Procurement teams that successfully managed their organization’s indirect spending in 2019 delivered a return on investment of 6.88x and a savings rate of 6%, says Gartner. But teams managing only direct spend delivered a procurement ROI of 5.46x and savings rate of only 4%.

Additionally, companies that were able to use digital data to manage tail spend were able to cut annual expenditures by up to 10%, thinks Boston Consulting Group.

These cost savings can be enormous for an organization with procurement outflows in the millions or billions—a convincing argument for the financial department as it suggests there is a greater strategic value proposition for indirect procurement management than they might otherwise realize.
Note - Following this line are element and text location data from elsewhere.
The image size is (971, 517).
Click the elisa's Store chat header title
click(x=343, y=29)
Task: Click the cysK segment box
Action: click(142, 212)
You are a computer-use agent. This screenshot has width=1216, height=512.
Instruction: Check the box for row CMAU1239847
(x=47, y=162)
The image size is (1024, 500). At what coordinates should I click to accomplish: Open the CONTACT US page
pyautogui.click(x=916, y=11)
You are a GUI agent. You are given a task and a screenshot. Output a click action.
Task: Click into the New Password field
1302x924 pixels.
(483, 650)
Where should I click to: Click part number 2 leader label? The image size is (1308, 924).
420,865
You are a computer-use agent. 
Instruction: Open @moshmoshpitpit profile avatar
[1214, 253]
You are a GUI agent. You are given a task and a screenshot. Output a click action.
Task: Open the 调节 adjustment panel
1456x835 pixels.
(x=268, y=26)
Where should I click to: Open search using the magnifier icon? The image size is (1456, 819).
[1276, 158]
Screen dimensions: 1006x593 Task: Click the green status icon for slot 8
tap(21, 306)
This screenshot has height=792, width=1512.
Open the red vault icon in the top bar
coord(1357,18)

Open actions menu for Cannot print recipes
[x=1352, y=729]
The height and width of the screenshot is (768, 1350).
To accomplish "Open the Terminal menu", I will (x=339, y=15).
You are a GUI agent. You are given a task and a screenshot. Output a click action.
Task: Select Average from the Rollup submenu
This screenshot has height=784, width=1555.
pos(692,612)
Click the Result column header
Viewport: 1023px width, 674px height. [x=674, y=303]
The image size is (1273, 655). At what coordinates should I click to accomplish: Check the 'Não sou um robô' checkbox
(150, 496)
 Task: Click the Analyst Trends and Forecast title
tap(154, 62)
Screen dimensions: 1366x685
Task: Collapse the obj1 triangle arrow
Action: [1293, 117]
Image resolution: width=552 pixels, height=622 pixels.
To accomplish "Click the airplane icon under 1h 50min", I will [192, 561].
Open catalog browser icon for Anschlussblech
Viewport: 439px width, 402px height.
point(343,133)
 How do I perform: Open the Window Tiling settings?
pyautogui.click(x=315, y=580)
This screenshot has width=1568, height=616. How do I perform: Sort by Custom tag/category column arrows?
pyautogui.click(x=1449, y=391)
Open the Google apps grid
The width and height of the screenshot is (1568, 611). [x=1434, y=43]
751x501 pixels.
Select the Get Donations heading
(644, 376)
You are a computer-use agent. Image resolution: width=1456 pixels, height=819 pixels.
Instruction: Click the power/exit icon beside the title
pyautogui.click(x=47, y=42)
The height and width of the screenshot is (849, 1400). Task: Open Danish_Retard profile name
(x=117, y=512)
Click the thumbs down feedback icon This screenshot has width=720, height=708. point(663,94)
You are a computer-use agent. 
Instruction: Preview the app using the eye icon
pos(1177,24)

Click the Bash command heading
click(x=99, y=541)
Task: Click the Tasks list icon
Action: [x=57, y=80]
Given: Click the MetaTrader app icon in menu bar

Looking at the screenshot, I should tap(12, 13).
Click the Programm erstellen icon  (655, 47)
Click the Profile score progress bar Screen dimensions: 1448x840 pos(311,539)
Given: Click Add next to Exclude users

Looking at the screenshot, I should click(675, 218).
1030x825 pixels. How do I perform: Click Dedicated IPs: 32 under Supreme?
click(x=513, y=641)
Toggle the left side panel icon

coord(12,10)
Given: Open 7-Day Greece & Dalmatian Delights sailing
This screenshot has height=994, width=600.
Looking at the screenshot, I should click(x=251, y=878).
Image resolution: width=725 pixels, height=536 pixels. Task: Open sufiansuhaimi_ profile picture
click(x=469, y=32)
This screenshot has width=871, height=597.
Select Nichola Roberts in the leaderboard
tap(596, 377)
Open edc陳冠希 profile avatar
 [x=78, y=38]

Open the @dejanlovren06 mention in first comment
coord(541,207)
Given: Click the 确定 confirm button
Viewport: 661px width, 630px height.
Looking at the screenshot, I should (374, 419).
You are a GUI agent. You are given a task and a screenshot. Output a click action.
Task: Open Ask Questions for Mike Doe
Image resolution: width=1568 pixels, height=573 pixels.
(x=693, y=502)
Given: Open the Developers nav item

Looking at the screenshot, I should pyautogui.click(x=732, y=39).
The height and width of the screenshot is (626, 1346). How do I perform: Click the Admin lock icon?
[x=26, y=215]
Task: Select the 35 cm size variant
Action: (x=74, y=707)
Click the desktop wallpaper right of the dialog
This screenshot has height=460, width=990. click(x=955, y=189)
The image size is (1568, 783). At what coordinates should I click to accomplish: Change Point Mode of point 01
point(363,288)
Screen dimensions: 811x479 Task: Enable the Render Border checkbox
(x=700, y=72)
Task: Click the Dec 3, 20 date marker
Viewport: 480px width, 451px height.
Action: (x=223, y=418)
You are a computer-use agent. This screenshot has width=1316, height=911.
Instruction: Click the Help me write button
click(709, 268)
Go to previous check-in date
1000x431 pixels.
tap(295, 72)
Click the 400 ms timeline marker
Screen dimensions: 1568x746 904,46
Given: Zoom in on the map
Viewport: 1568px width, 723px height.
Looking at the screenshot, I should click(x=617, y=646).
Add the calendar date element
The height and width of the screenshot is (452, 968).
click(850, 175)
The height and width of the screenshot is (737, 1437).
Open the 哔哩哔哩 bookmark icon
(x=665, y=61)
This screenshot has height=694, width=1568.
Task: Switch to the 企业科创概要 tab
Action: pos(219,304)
Finally, if you buy into the 80/20 tail spend management rule, then it’s hard to argue that leaving 20% of your budget unmanaged isn’t a substantial strain on the business’s capital and human resources. Even over the short term, roping in tail spend is unlikely to cost your organization 20% of its current expenditure. In the long term, the resource savings are considerable.

The argument for tackling tail spend gets easier for both management and procurement team members if you’re already making good use of your ERP and have your data digitized, because tail spend will be easier to identify. But even in a paper-based office, smart procurement professionals in your team are likely to see the advantages to their work of reducing tail spend.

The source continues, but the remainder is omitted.